In the Powerhouse Arts District, Two Feisty Shows

In the Powerhouse Arts District, Two Feisty Shows

“A Longer Table” is a look at how simple things can be. “Warriors,” on view one block to the west at Art House Productions (345 Marin Blvd), exposes how complex things currently are. The show isn’t a big one — it’s only got a dozen pieces in it — but each delivers a haymaker, and each one rewards close, open-hearted engagement. Curator Andrea McKenna has brought together three of the region’s most celebrated African American female artists (and another we’re sure to hear much more from soon) and coaxed portraits from each of them. Though these four warriors swing their swords and cast their spells in different fighting styles, the human beings they’ve summoned have much in common. They’re all tough, they carry history in their eyes, and they’ve been sanctified.

Visitors to the Morris Museum will recognize Theda Sandiford’s watchful “Wonder Woman,” a tapestry that, at ten feet high and nearly as wide, occupies the entire north wall of the Art House gallery. The Wonder Woman was, for awhile, the guardian spirit of the Museum, staring down at visitors in the entry hall, battle-ready, impassive, and equally evocative of images from fashion magazines and Egyptian deities. A handsome face and single outsized eye are ringed by a gigantic Afro comprised of cut-outs from comic books, stickers, fabric flowers, trinkets, and beads in the sort of plastic globes spat out by mall vending machines.

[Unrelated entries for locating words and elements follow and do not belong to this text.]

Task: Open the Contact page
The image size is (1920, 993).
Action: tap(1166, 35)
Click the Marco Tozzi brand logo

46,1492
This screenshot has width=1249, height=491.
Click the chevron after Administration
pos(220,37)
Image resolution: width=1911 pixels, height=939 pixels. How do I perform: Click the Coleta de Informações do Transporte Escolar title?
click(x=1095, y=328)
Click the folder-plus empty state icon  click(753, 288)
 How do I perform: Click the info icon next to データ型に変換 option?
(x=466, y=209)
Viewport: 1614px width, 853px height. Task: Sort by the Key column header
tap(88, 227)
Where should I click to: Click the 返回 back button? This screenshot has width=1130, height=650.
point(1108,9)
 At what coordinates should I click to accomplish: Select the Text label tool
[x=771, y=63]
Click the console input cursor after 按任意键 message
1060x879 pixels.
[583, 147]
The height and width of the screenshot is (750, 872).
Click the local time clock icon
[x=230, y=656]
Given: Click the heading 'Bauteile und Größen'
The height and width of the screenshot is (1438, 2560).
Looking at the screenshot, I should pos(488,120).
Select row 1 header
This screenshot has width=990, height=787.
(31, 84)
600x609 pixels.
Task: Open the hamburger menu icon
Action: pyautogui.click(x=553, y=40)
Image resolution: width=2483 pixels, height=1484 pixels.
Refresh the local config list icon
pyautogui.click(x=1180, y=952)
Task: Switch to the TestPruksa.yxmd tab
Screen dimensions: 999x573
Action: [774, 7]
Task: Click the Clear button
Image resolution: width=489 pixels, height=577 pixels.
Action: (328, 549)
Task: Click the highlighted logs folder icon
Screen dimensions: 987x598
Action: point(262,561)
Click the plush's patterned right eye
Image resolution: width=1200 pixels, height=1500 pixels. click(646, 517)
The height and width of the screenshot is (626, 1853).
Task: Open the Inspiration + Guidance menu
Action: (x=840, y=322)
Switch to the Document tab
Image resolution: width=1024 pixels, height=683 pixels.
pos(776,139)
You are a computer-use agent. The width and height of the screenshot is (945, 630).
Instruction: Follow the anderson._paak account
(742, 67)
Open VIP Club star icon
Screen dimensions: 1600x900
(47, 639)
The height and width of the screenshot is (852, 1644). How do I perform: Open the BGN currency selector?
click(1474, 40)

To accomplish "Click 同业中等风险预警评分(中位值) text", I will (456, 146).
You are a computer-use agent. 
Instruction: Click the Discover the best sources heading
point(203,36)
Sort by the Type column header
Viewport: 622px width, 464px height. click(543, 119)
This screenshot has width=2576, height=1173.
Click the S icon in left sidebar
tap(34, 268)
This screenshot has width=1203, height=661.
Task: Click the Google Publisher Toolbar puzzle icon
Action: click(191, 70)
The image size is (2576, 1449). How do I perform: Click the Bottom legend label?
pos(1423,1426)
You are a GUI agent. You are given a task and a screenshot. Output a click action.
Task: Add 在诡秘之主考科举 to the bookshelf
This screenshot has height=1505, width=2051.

Painter Armisey Smith’s everyday wonder-women wear somewhat more traditional halos: theirs are red circles, Valentine-colored holes knocked out of tempestuous golden skies for troubled heads to rest in. “Mwikali Words,” a portrait of a friendly but wary woman, possesses the combination of sweetness and apprehension that characterized the side-eye paintings in “In Time and In Tide,” her early 2022 show at Aferro Gallery in Newark. Mwikali grins at us, but the heavy, shield-like folds of her blue dress suggest elusiveness, and maybe protectiveness, too.